--- RECORDS FOR THIS TASK ---
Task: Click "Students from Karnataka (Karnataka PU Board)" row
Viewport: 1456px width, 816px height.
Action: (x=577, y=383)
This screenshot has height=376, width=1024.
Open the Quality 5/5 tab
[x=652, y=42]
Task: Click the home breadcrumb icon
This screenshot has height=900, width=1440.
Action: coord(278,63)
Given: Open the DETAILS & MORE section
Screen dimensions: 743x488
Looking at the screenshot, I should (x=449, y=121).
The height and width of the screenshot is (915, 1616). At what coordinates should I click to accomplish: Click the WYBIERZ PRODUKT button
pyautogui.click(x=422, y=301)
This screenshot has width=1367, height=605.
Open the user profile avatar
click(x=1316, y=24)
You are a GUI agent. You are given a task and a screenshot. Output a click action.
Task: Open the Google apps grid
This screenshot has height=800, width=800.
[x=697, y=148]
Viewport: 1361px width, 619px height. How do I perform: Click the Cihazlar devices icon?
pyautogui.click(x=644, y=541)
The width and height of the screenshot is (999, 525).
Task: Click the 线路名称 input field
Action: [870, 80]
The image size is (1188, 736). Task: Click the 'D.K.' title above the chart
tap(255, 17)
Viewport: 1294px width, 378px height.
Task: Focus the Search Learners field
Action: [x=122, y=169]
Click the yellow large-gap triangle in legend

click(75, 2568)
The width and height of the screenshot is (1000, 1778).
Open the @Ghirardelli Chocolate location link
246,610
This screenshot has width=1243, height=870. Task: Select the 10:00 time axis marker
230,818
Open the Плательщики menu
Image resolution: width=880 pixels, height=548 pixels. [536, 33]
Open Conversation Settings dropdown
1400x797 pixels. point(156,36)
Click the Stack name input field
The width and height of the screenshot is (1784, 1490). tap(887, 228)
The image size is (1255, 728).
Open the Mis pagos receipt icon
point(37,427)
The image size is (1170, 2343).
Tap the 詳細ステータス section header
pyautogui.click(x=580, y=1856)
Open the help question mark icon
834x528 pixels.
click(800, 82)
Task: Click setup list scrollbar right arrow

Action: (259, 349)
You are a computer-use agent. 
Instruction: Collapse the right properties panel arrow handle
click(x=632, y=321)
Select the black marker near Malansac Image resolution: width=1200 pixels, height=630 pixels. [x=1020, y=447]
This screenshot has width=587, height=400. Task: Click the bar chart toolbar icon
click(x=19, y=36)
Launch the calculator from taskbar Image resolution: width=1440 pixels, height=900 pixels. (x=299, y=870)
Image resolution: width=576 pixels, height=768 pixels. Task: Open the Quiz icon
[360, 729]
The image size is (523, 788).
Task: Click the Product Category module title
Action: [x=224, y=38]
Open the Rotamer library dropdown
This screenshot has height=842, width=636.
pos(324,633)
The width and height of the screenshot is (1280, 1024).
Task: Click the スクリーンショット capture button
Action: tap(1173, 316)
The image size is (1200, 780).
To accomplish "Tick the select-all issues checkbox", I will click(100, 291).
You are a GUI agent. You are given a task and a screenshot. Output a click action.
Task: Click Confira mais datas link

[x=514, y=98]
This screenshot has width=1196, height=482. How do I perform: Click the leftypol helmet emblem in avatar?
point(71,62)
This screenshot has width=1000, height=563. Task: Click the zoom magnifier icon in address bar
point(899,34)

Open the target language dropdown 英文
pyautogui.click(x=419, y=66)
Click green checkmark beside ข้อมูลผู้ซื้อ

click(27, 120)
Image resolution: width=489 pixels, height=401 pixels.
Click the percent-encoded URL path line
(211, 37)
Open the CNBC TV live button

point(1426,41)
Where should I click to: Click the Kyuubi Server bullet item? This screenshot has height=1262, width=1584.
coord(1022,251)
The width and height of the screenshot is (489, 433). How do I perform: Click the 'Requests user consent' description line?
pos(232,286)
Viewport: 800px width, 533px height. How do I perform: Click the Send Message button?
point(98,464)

--- REQUIRED ACTION ---
Starting from the top of the records and ending at the line that contains "Given: Open the DETAILS & MORE section", repeat each line exactly and return only those lines.

--- ANSWER BELOW ---
Task: Click "Students from Karnataka (Karnataka PU Board)" row
Viewport: 1456px width, 816px height.
Action: (x=577, y=383)
This screenshot has height=376, width=1024.
Open the Quality 5/5 tab
[x=652, y=42]
Task: Click the home breadcrumb icon
This screenshot has height=900, width=1440.
Action: coord(278,63)
Given: Open the DETAILS & MORE section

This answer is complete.